Elizabeth Ann Seton, a pious Episcopalian from New York, came into the Church as a result of an experience in Italy. She was attending Mass with Catholic friends when a boorish English tourist sotto voce expressed his contempt for the congregation who obviously by their piety believed in the Real Presence.

That got her thinking and led her to examine why Catholics so believed. She was eventually received into the Church in 1805. Archbishop John Carroll confirmed her. Elizabeth married William McGee Seton in 1794 and upon his death, four years later, was obliged as a result of a family tragedy to care for her husband’s younger siblings, whom she later referred to as her children.

Encouraged by Louis Dubourg, a priest of the Order of St. Sulpice, she not only created a school for her children and others but also a Women’s Institute, modeled after the Daughters of Charity of St. Vincent de Paul. First housed in the lower chapel of St. Mary’s Seminary on Paca Street in Baltimore, she later moved to Emmitsburg, where she opened St. Joseph’s Free School and St. Joseph’s Academy. The order flourished and established hundreds of schools across the country. Shaw provides some amazing statistics. Today Mother Seton is commemorated as the foundress of the Catholic parochial school system.

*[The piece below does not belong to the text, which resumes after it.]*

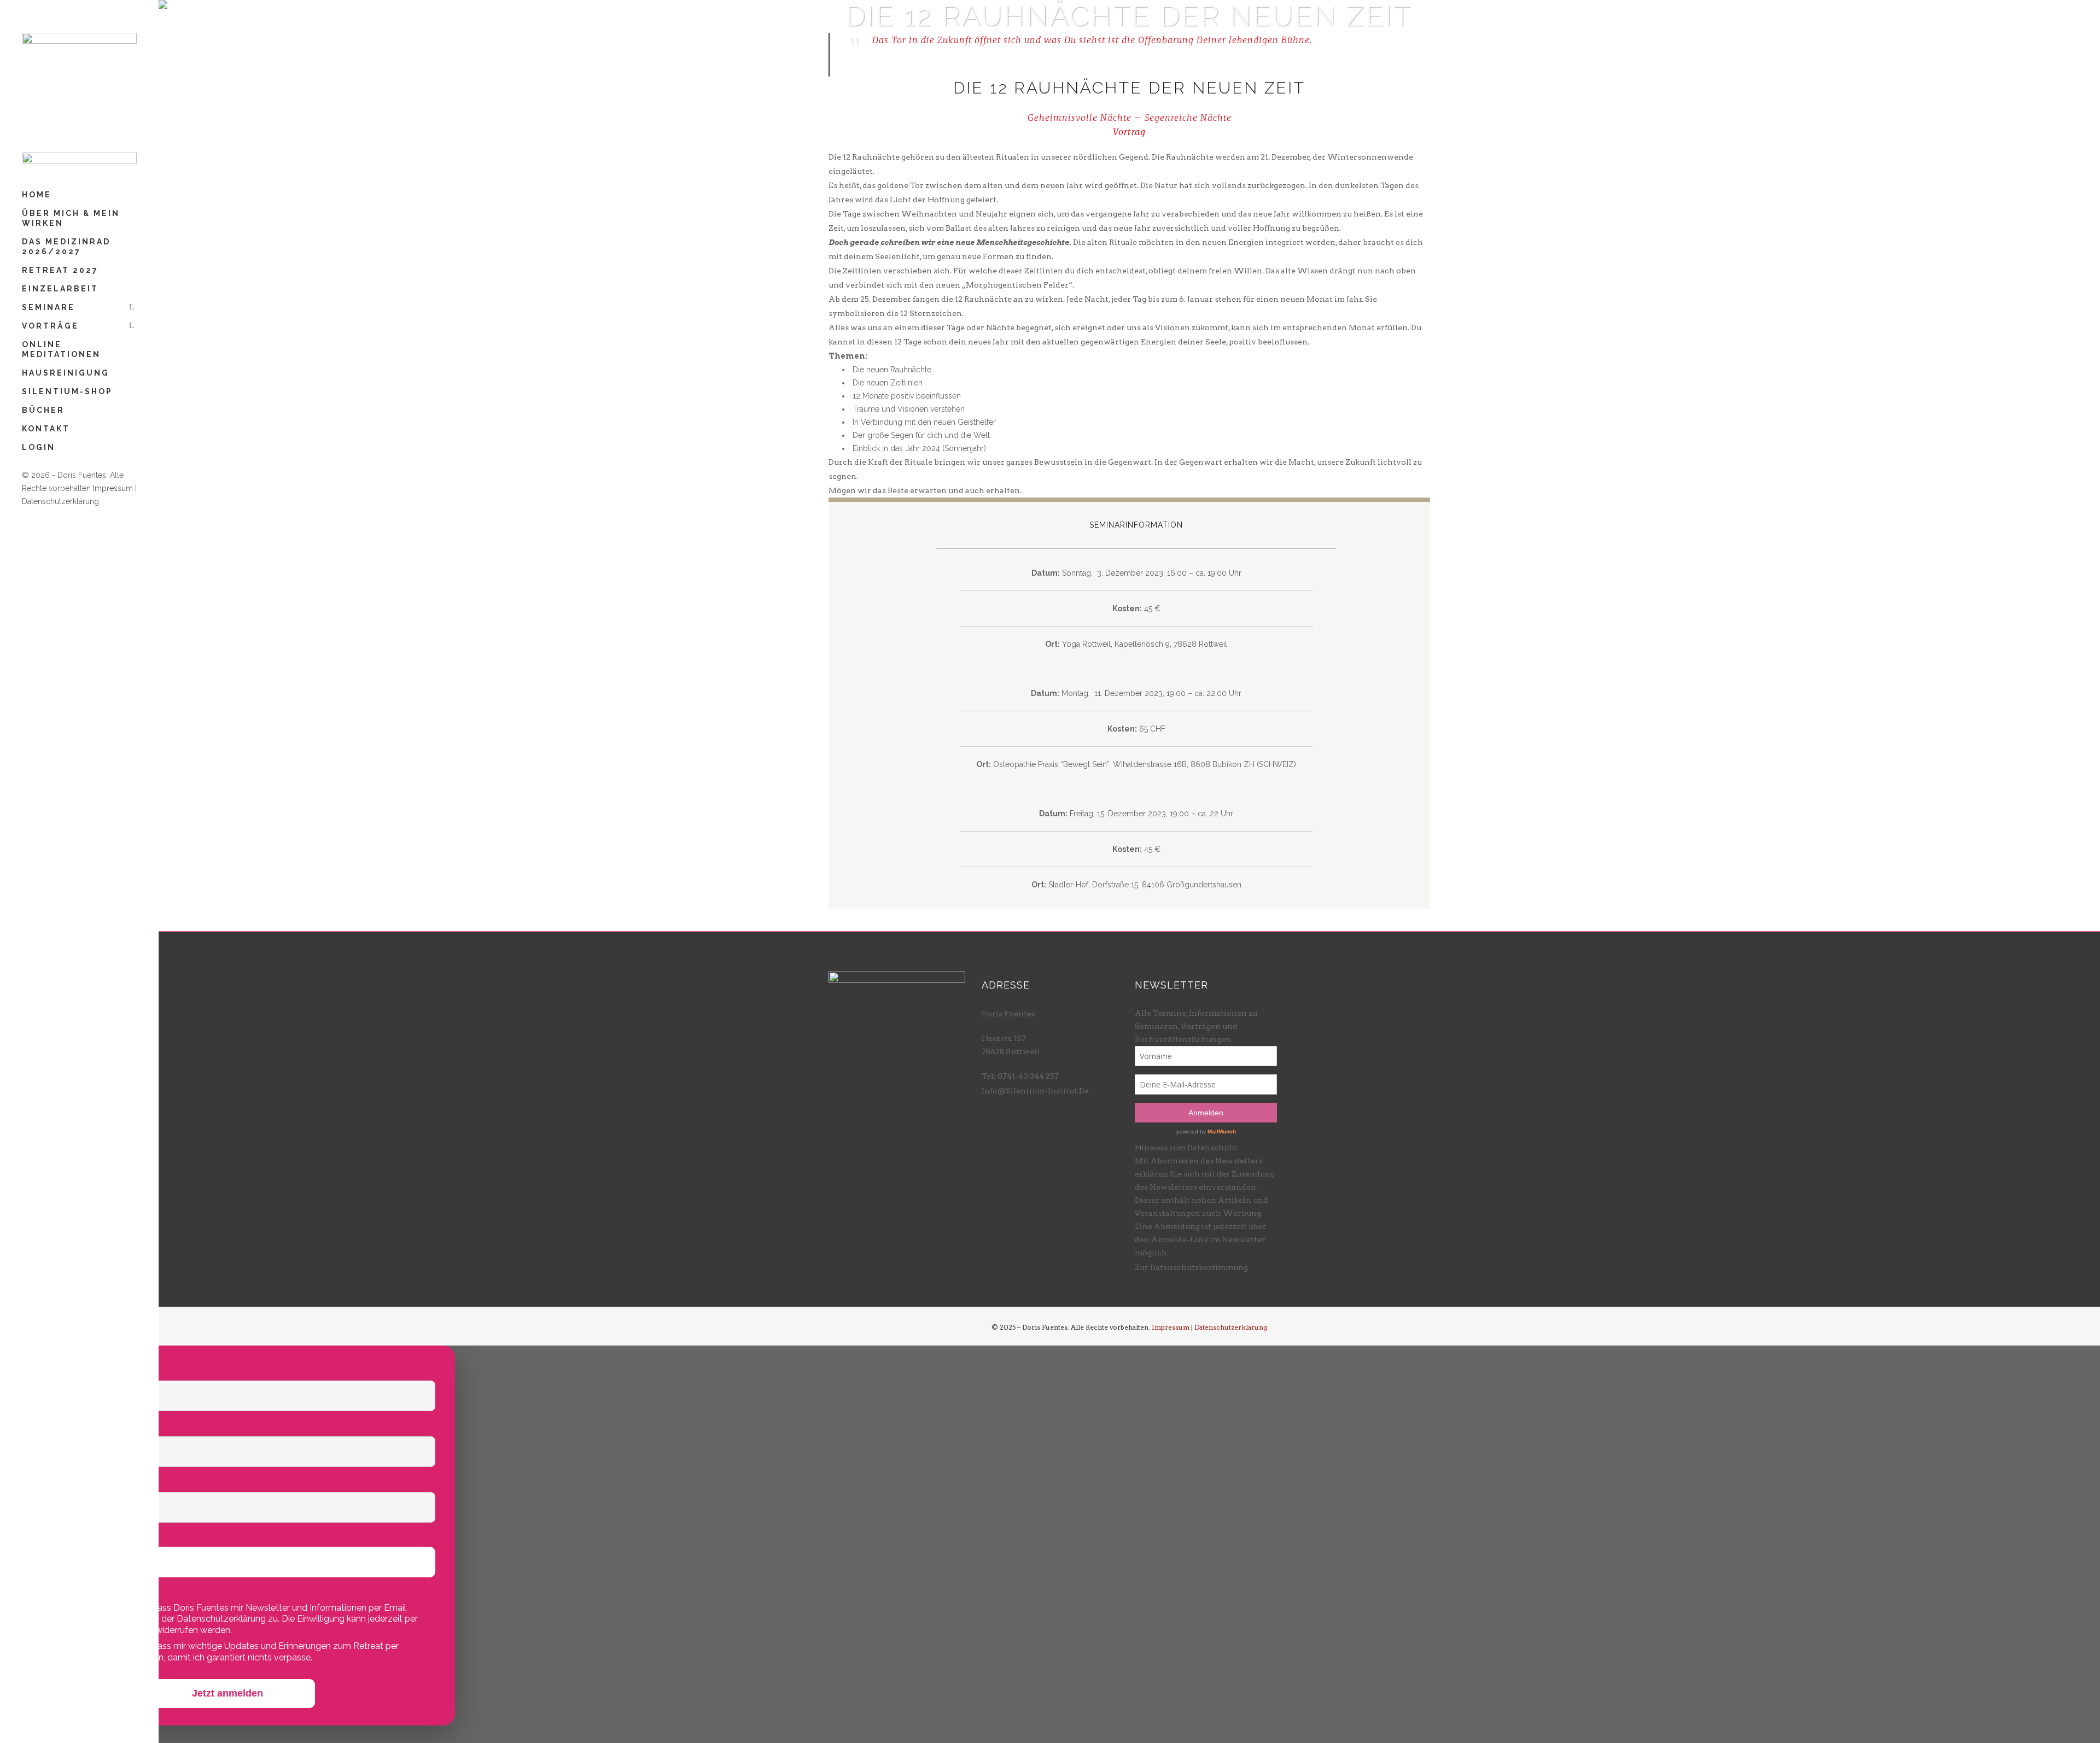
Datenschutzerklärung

Orestes Brownson, like Mother Seton, a convert to Catholicism, became the foremost Catholic intellectual of his period. An ardent advocate of the Union during the American Civil War, he hoped for a postwar reconciliation with the South and was disgusted by the vindictive policy pursued by Congress after the death of Lincoln.

When John Henry Newman was preparing to establish a Catholic university in Dublin, Brownson was the first person he invited to join the faculty. The appointment was vetoed by the Irish bishops because Brownson was considered too controversial.

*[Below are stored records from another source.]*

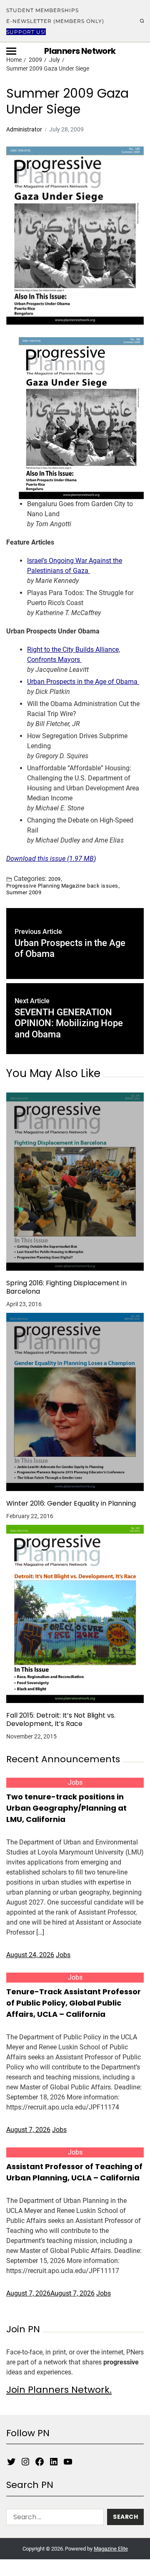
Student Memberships (42, 10)
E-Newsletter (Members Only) (55, 21)
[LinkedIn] (54, 2462)
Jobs (75, 1782)
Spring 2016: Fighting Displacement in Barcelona (66, 1287)
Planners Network (79, 51)
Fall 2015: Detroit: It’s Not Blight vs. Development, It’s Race (60, 1719)
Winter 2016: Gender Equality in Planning (71, 1503)
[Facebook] (40, 2462)
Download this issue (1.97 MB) (51, 859)
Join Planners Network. (59, 2389)
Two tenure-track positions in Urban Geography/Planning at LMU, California (66, 1807)
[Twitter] (11, 2462)
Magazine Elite (111, 2549)
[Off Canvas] (11, 51)
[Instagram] (25, 2462)
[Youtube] (68, 2462)
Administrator (24, 129)
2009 (54, 879)
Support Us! (26, 32)
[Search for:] (53, 2518)
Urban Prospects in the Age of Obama (83, 682)
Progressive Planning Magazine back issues (62, 885)
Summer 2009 (23, 892)
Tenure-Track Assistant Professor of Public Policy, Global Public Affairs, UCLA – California (73, 2002)
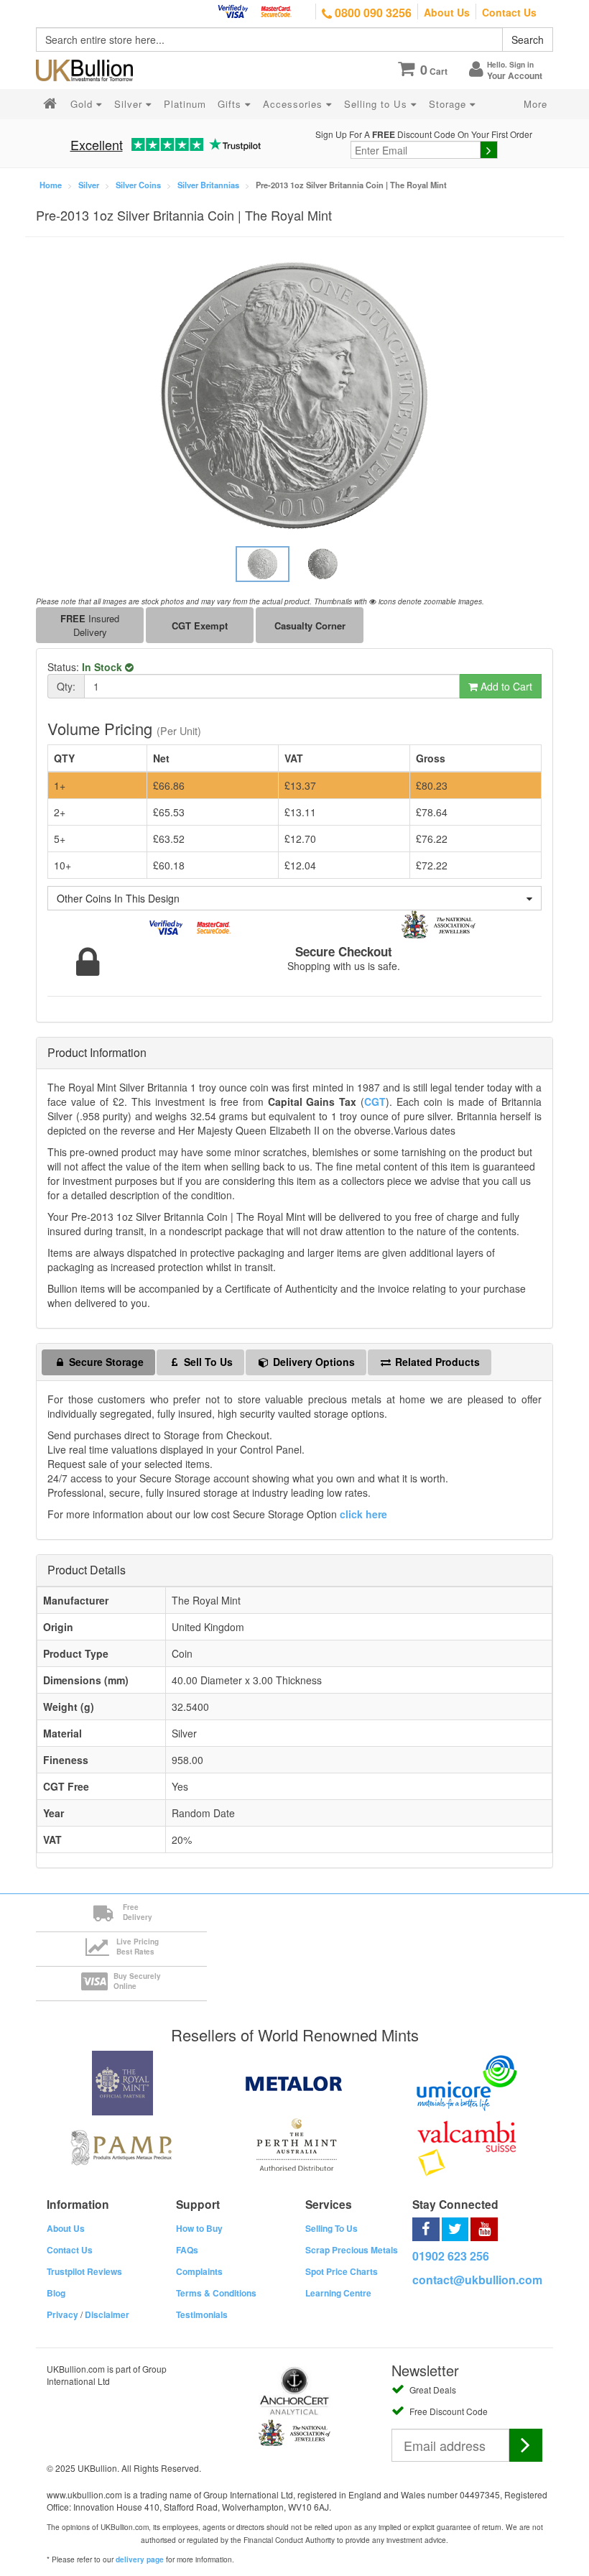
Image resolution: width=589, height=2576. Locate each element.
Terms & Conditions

It should be noted that during the First Vatican Council Brownson was identified with the “Ultramontanists” for strongly supporting the doctrine of papal infallibility. He never wavered. Another fact: Brownson was instrumental in the conversion of his friend Isaac Hecker, who became the founder of the Paulist Fathers.

Subsequent chapters examine the careers, or should I say, contributions to the American character by Fr. Michael McGivney, James Cardinal Gibbons, St. Frances Xavier Cabrini, Al Smith, Francis Cardinal Spellman, Archbishop Fulton Sheen, John F. Kennedy, Dorothy Day, Fr. John Courtney Murray, and Flannery O’Connor.

The volume ends with a tribute to the saintly Flannery O’Connor. She was not an evangelist in the sense that many presented in this volume were, but an artist. Writing from the standpoint of Christian orthodoxy, she said of her work, “All my stories are about the action of grace on the character who is not very willing to support it.” She will say, “The meaning of life is centered in our Redemption by Christ and that what I see in the world I see in relation to that.”

As a child, she attended a parochial school in Savannah, Ga., until her father’s failing health forced a move to her mother’s home in Milledgeville, Ga. There she attended Peabody High School and later Georgia State College for Women.

A career opportunity occurred in 1946, when she was accepted as a participant by the prestigious Writers Workshop at the University of Iowa. There she became acquainted with Robert Penn Warren and John Crowe Ransom of Southern Agrarian fame. It was at the workshop that she began writing fiction and acquired the habit of attending daily Mass. Diagnosed with lupus in 1950, the disease that killed her father, she accepted her illness with admirable courage. She continued to write and publish. Before her death, she had published two novels, Wise Blood (1952) and The Violent Bear It Away (1960), and 32 short stories. A collection of her stories was published posthumously.

It must be said that Russell Shaw’s dry humor pervades the volume — for those who are attentive.